Weight Loss Advice

Weight Loss Advice Made As Simple As Possible

Exercise

High Intensity Interval Training And Weight Loss?Ok you may have heard of High Intensity Interval Training (HIIT) and how many researchers are claiming it is the key exercise to give you maximum weight loss results. The weight loss industry is very exciting and new formulas and exercises are developed day in day out to try to find the ultimate in weight loss exercise. So what is HIIT and does it live up to its status as the key exercise for weight loss.

High Intensity Interval Training or HIIT as the shortened version, is an exercise strategy combing both anaerobic exercise (High Intensity) with aerobic exercise (Moderate Intensity) in a very short period of time usually no longer than 20 minutes. Now it consists of a warm up and cool down both before and after the workout lasting approximately 5 minutes each. Then the workout itself consists of maximum intensity efforts with lower intensity recovery periods. The workout was devised for advanced exercisers and with combining anaerobic and aerobic exercises into the workout researchers have found in turn burns more calories.

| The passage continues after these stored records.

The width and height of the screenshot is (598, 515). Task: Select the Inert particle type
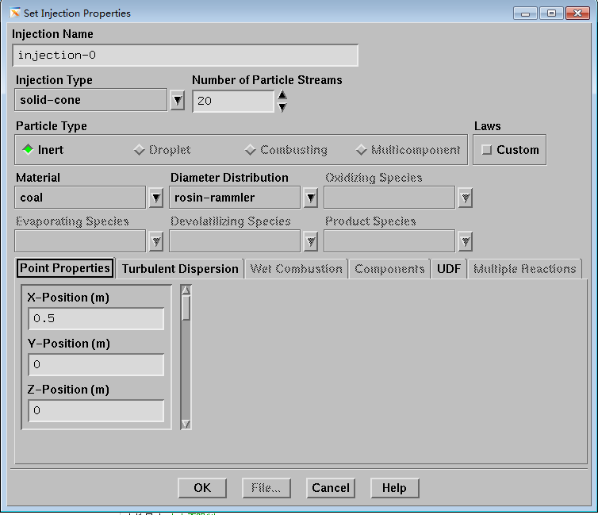(x=29, y=149)
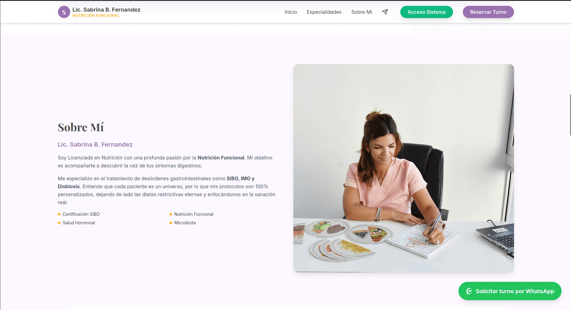Select Sobre Mí in top navigation
The image size is (571, 310).
point(362,12)
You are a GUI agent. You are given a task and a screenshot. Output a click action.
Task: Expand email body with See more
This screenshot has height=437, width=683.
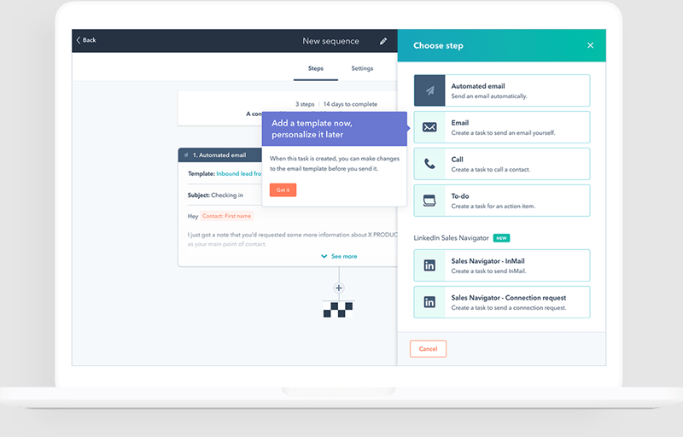(x=339, y=256)
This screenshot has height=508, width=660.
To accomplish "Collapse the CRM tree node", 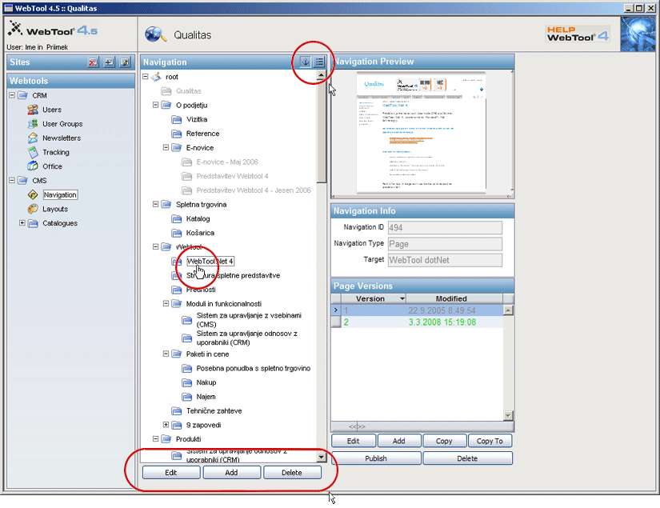I will 12,95.
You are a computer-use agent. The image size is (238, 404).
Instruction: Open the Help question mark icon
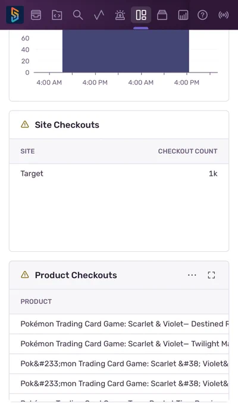pyautogui.click(x=202, y=15)
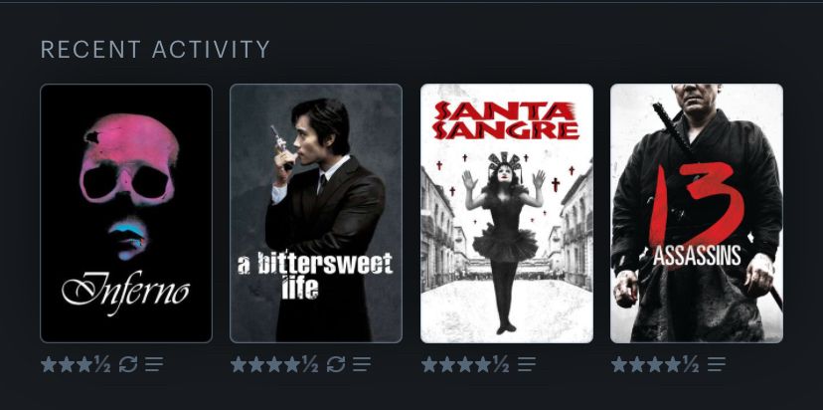Open the review icon under Inferno
This screenshot has height=410, width=823.
pyautogui.click(x=154, y=364)
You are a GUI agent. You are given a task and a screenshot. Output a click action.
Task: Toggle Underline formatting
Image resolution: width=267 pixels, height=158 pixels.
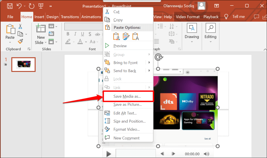point(82,34)
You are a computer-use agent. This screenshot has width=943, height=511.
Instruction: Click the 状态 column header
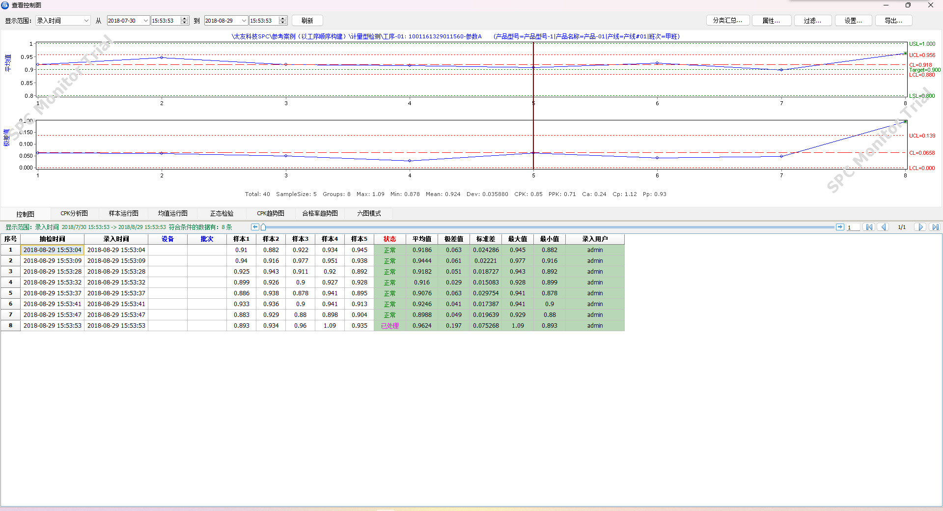click(x=389, y=239)
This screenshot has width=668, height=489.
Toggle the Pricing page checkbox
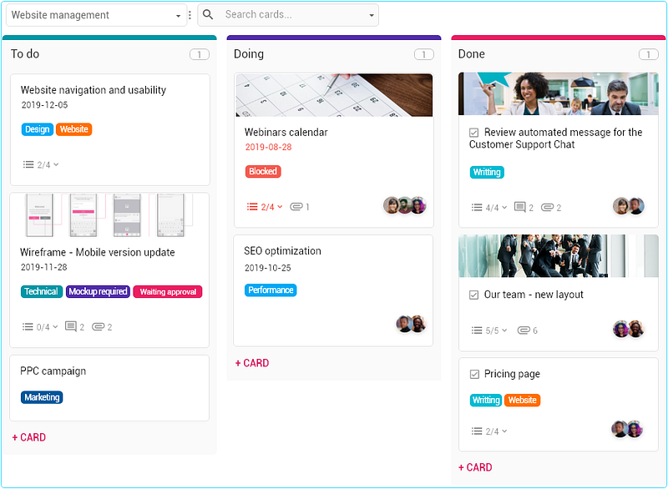tap(474, 374)
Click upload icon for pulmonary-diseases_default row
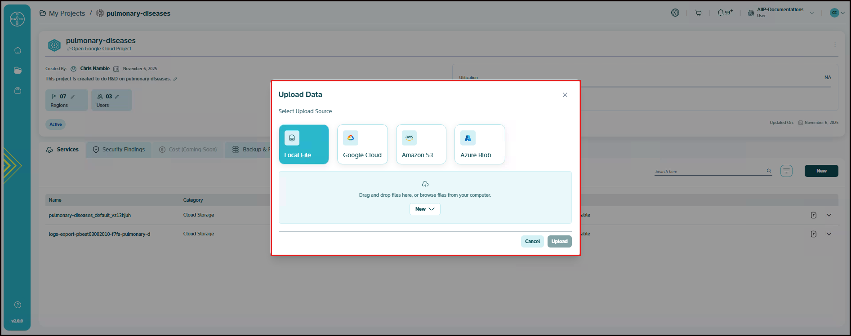851x336 pixels. (x=813, y=215)
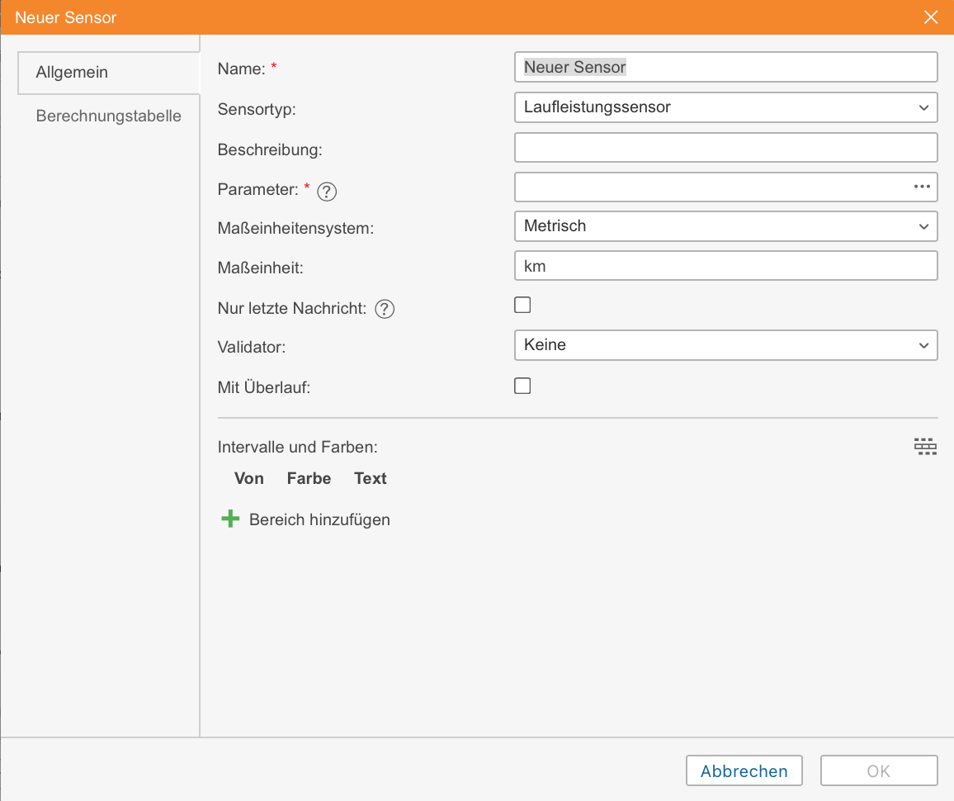Screen dimensions: 954x801
Task: Focus the Name input field
Action: click(725, 68)

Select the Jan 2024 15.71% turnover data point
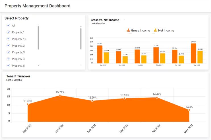[x=60, y=95]
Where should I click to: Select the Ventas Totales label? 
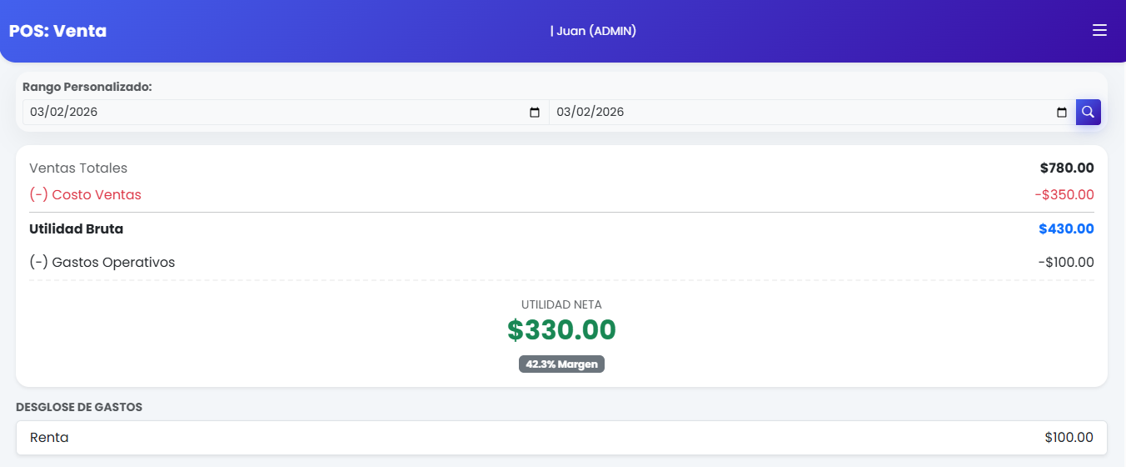78,168
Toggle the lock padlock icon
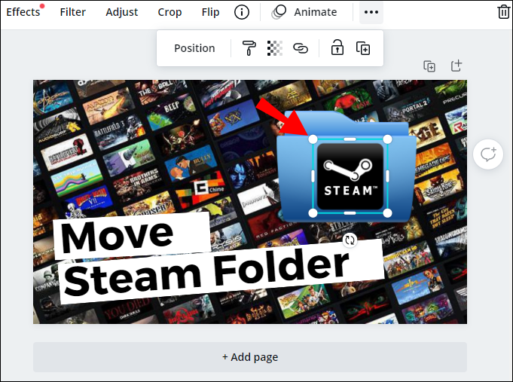This screenshot has width=513, height=382. (x=337, y=47)
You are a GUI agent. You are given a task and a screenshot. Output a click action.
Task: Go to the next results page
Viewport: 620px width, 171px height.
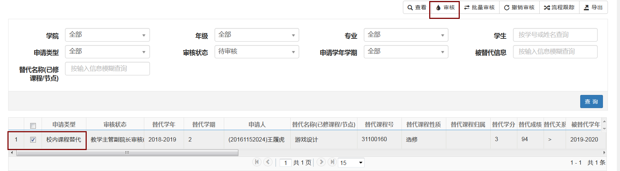[x=321, y=162]
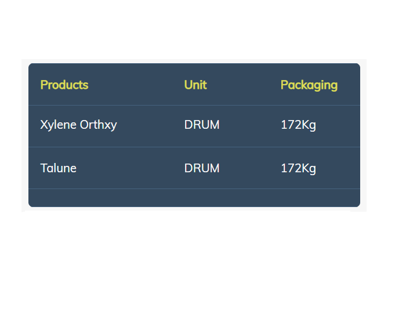Click the empty bottom row of the table
This screenshot has width=406, height=319.
point(194,198)
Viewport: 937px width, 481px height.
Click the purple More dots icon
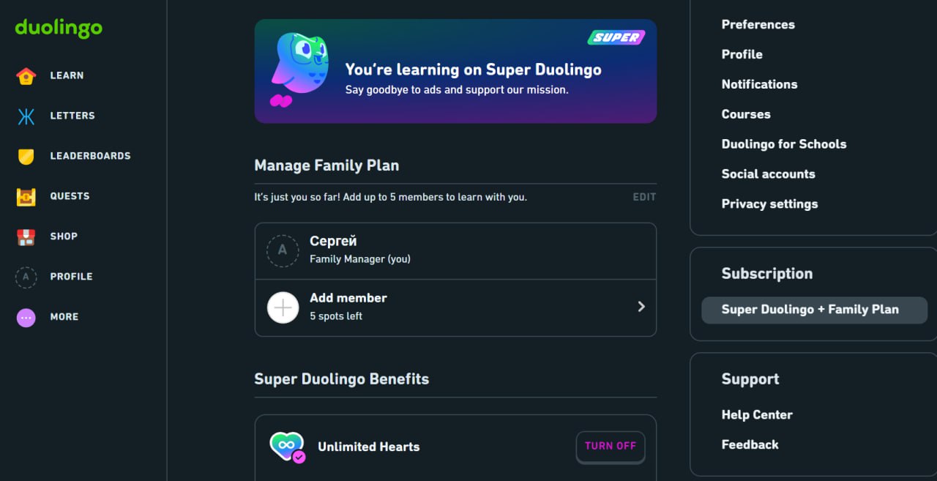tap(26, 317)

HIIT is a short workout and taking out the warm up and cool down the workout itself only lasts no longer than 15 minutes depending on how long you can maximise to your full potential. It consists of short sharp sprints for on average no longer than 30 seconds followed by a longer recovery period of up to 2 minutes of a fast walk or really slow jog. Then you repeat for around 15 minutes. The workout as you can see is very short indeed but don’t be fooled by the speed in which the workout is done. HIIT is for advanced exercisers and is a gruelling 15-20 minutes but the sheer benefits of that workout are plain to see and worth that 15-20 minutes of sheer pain.

The principles of weight loss are quite simple within the HIIT workout. Lower intensity workouts work on the aerobic system and by introducing the anaerobic system by pushing your body to the limits in short sharp stints causes metabolic adaptations which create a higher calorie burn before and after workouts. Studies have shown that HIIT increases your RMR which is your Resting Metabolic Rate meaning when you have finished your workout and you are resting it up at home you metabolism is increased meaning you burn more calories when resting maximising the results. This is all down to your body not being able to adapt to the training as it’s a mixture of both aerobic and anaerobic systems and not as simple as one or the other.

The point of the workout is to work at your maximum intensity for as long as you can meaning not to over do it on the short sharp stints. This will give you greater benefits. HIIT is proven to provide weight loss results and a lot of high profile trainers swear by the results and gains the workout gives the individual. But as mentioned before HIIT is designed for advanced exercisers and if you don’t class yourself as necessarily advanced it is advised to work up to the workout rather than jumping straight into it right away.